I would think that wading and lure fishing would be the rave down there. 

And what about fly fishing for bonefish?


----------



## FL FISHERMAN (Sep 30, 2002)

Any one from FL would have to admit that FL doesn't really take care of the surf fisherman especially at night. I am not talking about piers but true surf fisherman. It is almost as bad there as it is in VA. I would say everything there is mostly geared for boats b/c that is where the real $$ is. If you don't own a boat and live in FL you ain't nobody. So they say.


----------



## catman (May 28, 2001)

Av8tor, come on back to THE LAND OF PLEASANT LIVING . ,steamed crabs, fired soft crabs, Maryland tomatoes and fies w/vinegar, and the fishing is great.

FL FISHERMAN you sure get around. Not getting homesick are you?

Catman.


----------



## FL FISHERMAN (Sep 30, 2002)

Oh Catman, You know my heart still lies in FL


----------



## Av8tor (Nov 9, 2002)

Catman, you make me hungry for Thrashers Fries with that "fies w/vinegar" comment!

I think I'm coming back for a few weeks, just didn't tell the wife that a few weeks might turn into a few years 

George


----------



## soapfish (Aug 15, 2001)

Hello Av8tor,
The state of secure recreational fun in Florida is a pretty sad affair when it comes to fishing on the beach at night.
My family moved to a little town called Boca Raton, on the S.E. coast, in 1956. The population at that time was approximately four thousand. The only crime was an occasional bar fight or some husband or wife pounding the soup out of each other.
I was ten years old then and fishing was about the only thing there was to do.
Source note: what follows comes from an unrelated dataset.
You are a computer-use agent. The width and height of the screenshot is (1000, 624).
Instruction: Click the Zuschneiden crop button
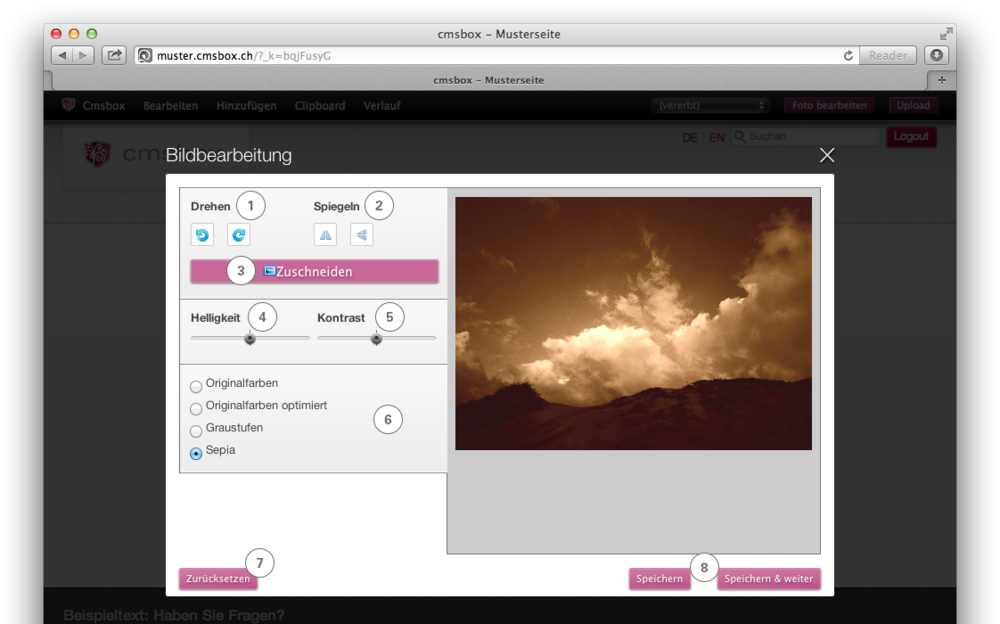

It was very common to fish and sleep on the beach all night. We would build a large fire and cook any thing we caught. This was done without any regard to the location or security.
By the time I joined the Boca Raton police department in 1970 felonious assault, rape, attempted murder, and grand larceny was very common in the areas I use to fish as a kid. I can only imagine what demonic beings roam those beaches at night now.
Just from my own personal experience there is a lot to be positivley said for the De., Md., and Va. DNR's efforts on the whole considering the populations in these Mid-Atlantic states.
This doesn't make matters any better but I've always believed that fore-warned is fore-armed.

Soapfish


----------